De l’honneur à nos victimes et survivants …

1. Le 2 août 2023, le Président Félix Antoine Tshisekedi Tshilombo, a commémoré le génocide congolais, pour la première fois, à la Place des évolués, placardée pour la circonstance « Place de commémoration des victimes du Genocost ».  Le pays tout entier, particulièrement la capitale Kinshasa, avait retenu son souffle en parcourant des archives illustrant l’ampleur et la gravité des crimes que nombreux congolais, même parmi les officiels, ne connaissaient qu’à travers des brefs récits de différents discours du Dr. Denis Mukwege ou à l’occasion des plaidoyers des organisations non-gouvernementales sur la question.
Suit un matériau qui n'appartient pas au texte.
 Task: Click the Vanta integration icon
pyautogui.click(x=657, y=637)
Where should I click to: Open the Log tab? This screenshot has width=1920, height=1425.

Ecouter les témoignages des victimes rescapées et trépassées des crimes abominables commis sur le territoire du Congo a mis en lumière la fréquence de victimité, énoncée à partir du cas Elikya[1] : une jeune fille violée et obligée d’assister au viol de sa mère à 8 ans devant toute la famille, puis violée publiquement et collectivement plusieurs fois durant sa fuite de son village pillé et incendié vers la ville de Bukavu.  Plusieurs Elikya sont restées inconnues.  Mais toutes assurément devraient être fières de cette première commémoration du Genocost par le Président de la République accompagnée de tous les officiels.  La solennité était particulière.  L’émotion était à son comble, perceptible sur les visages, dans un silence lugubre et étranger à une ville, Kinshasa, coutumière des chants et de la danse associée à la sape.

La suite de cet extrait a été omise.